Siamo nel 1974, in un piccolo paese della costa italiana, e il piccolo Rocco Tano, ancora all’oscuro dei piani da pornostar che il destino ha in serbo per lui, vive con la madre Carmela (Tania Garribba), il severo padre Gennaro (Pietro Faiella) e un gruppo di fratelli. Il maggiore è Tommaso (Francesco Pellegrino), la cui fidanzata Lucia (Eva Cela) è oggetto delle lussureggianti attenzioni di ogni ragazzo della zona, compreso Rocco. La madre biologica di Tommaso non è Carmela ma una prostituta che lo ha abbandonato alla nascita, e Lucia (interpretata da Jasmine Trinca) è conosciuta in paese come una “troia”.
La miniserie di sette episodi, presentato in anteprima mondiale alla 74ª edizione del Festival di Berlino e dal 6 marzo disponibile su Netflix, è stata creata e scritta da Francesca Manieri, con la regia di Matteo Rovere, Francesco Carrozzini e Francesca Mazzoleni.
La trama prende spunto dalla vita di Rocco Siffredi, per farne una biografia romanzata. Nei panni del pornodivo, Alessandro Borghi si trova a maneggiare materiale complesso tra legami famigliari e una mascolinità tossica tipica di quegli anni.
Sfogliando la rivista porno Supersex (dal nome del suo personaggio principale), Rocco entra in contatto per la prima volta con le sue pulsioni erotiche e a sperimentare il sesso, il suo nuovo superpotere. Dopo essersi trasferito a Parigi, inizia un nuovo capitolo della sua vita. Il resto, come si suol dire, è storia.

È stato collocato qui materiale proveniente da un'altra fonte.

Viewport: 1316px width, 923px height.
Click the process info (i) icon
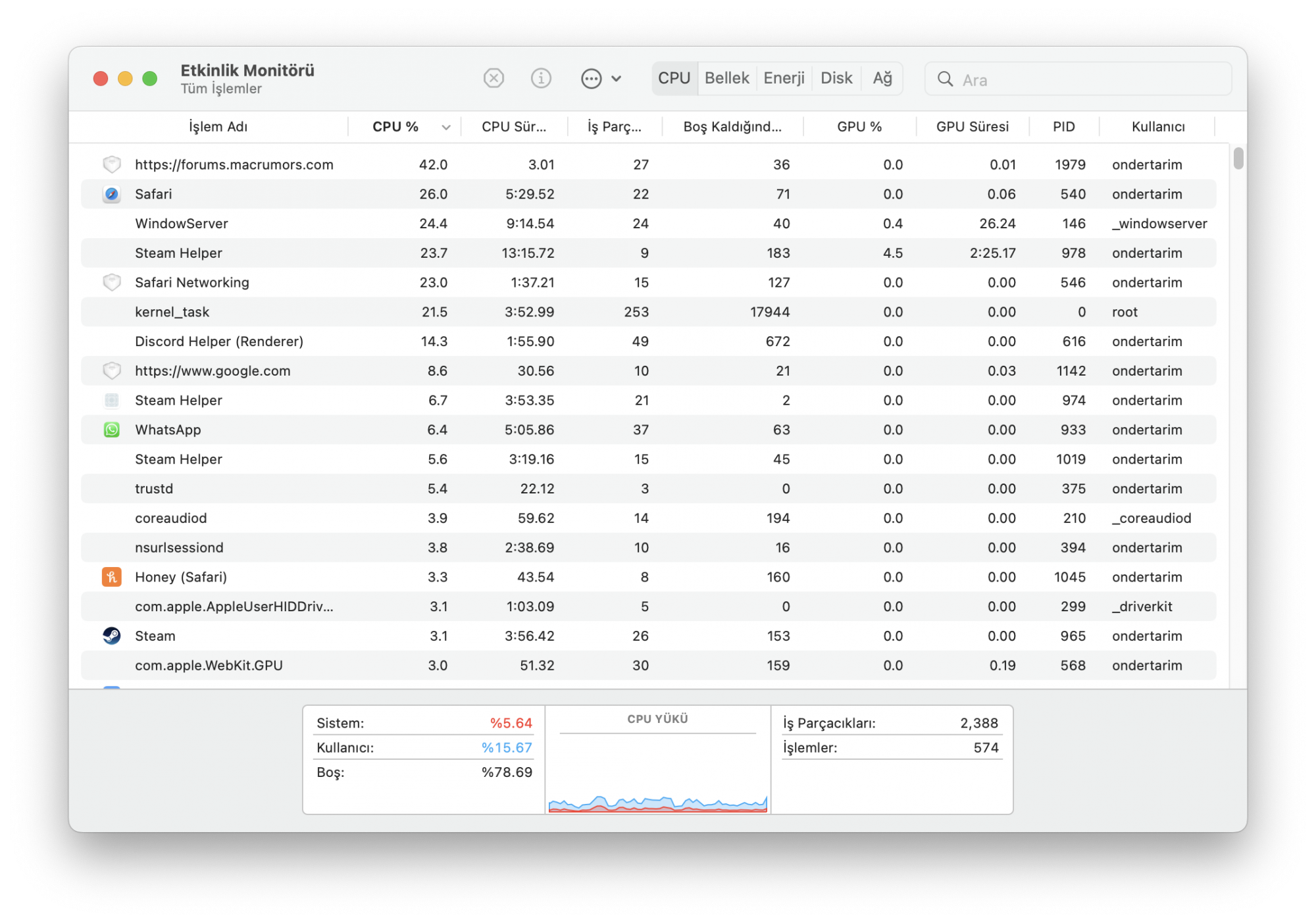click(541, 78)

Per quanto sia ridicolo sentire il personaggio descrivere l’eroe di un fumetto porno come il suo supereroe “idolo”, c’è una componente di misoginia sottostante in quella visione del mondo che porta Rocco a credere che la potenza sessuale sia l’unità di misura del vero uomo, ovvero colui che afferma il proprio controllo sulle donne in ogni momento, spesso in modi violenti.

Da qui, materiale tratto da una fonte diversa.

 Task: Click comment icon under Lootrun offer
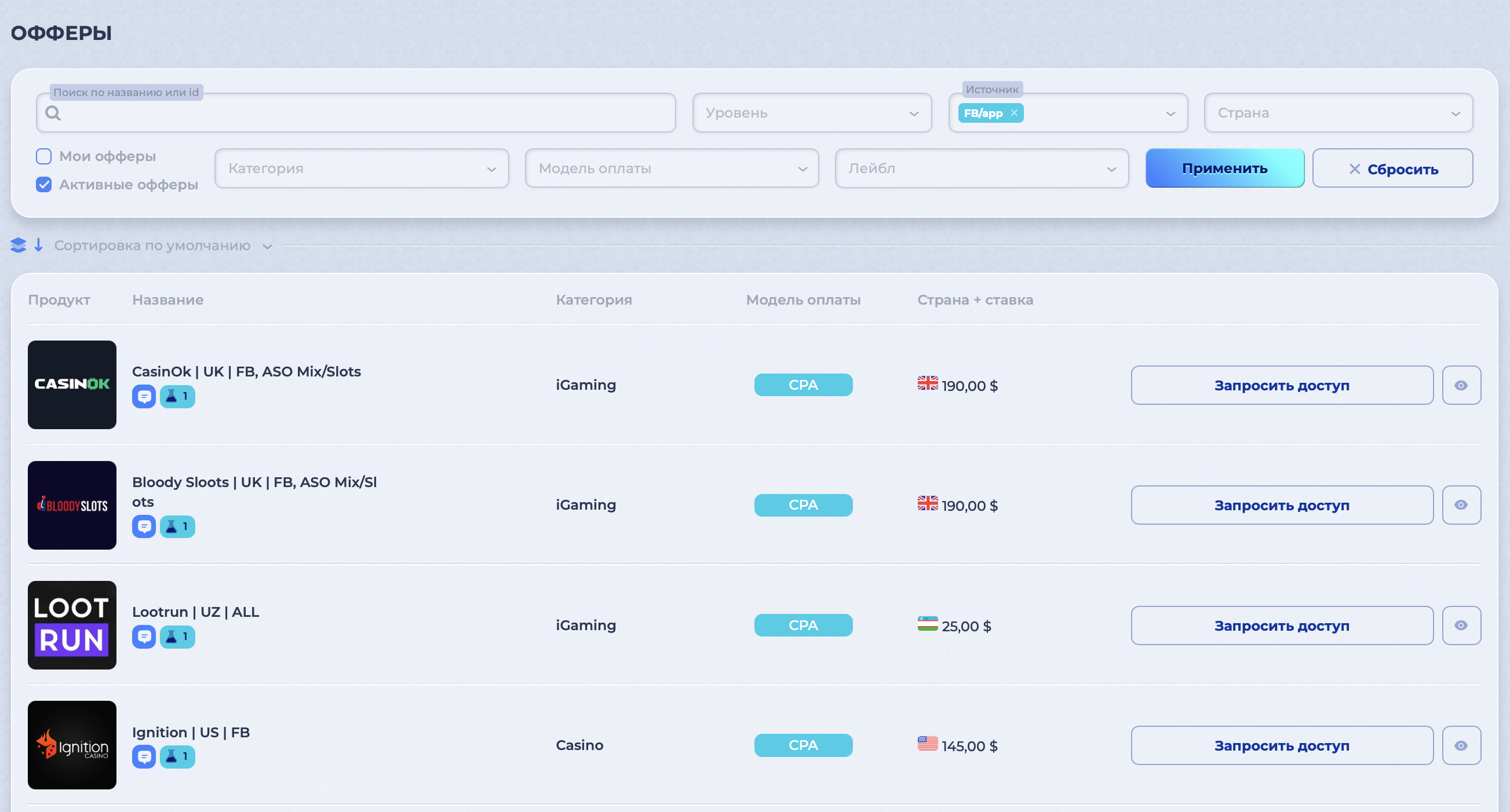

Lo show non incoraggia nessuno di questi atteggiamenti, al contrario assume una posizione critica ma non riesce ad articolare la sua tesi sui motivi che hanno portato Rocco Siffredi a condividere il suo “pene gigantesco donato da Dio” con il maggior numero possibile di donne.

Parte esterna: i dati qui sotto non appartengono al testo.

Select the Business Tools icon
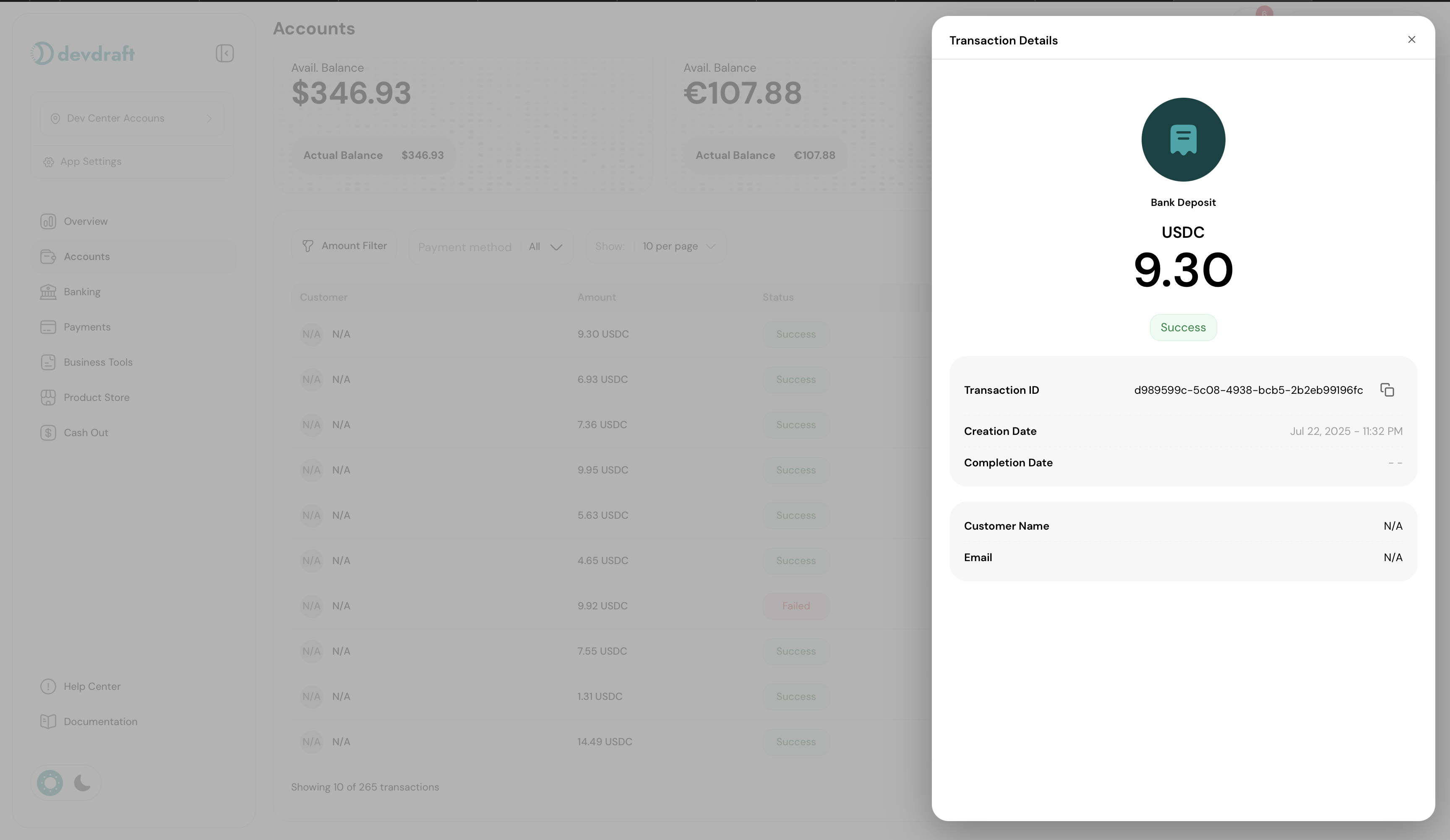Image resolution: width=1450 pixels, height=840 pixels. [x=48, y=361]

Borghi è la voce narrante, disseminata in tutti gli episodi, che descrive la sensazione di vuoto che accompagna le numerose conquiste del suo personaggio. Sembra che la serie punti a dimostrare che per Rocco Siffredi fare sesso con legioni di donne fosse meno una questione di piacere e più un viaggio egocentrico compulsivo guidato da un machismo insicuro.
Non si vuole idealizzare Siffredi o l’industria del porno, bensì a esplorarne la complessità e le contraddizioni di un personaggio che ha trovato nel sesso una via di fuga dalla famiglia e da se stesso.
Sebbene la maggior parte della narrazione ruota attorno a Rocco e alle persone che lo circondano, in particolare suo fratellastro Tommaso (Adriano Giannini), un accenno lo merita il tanto pubblicizzato contenuto sessuale. E qui assistiamo a tanta normalità. Sullo schermo si muovono corpi cisgender magri, senza peli, bianchi, che si impegnano in atti eterosessuali, mentre le donne emettono gemiti e movimenti frenetici. Non a caso Borghi ha detto che: “Non c’è nulla di più faticoso di fare l’amore per finta”
La serie, in conclusione, è uno stato d’animo: malinconico come lo sguardo di Alessandro Borghi la cui sessualità prolifica confina con la patologia di chi non sa più distinguere il piacere dall’ossessione.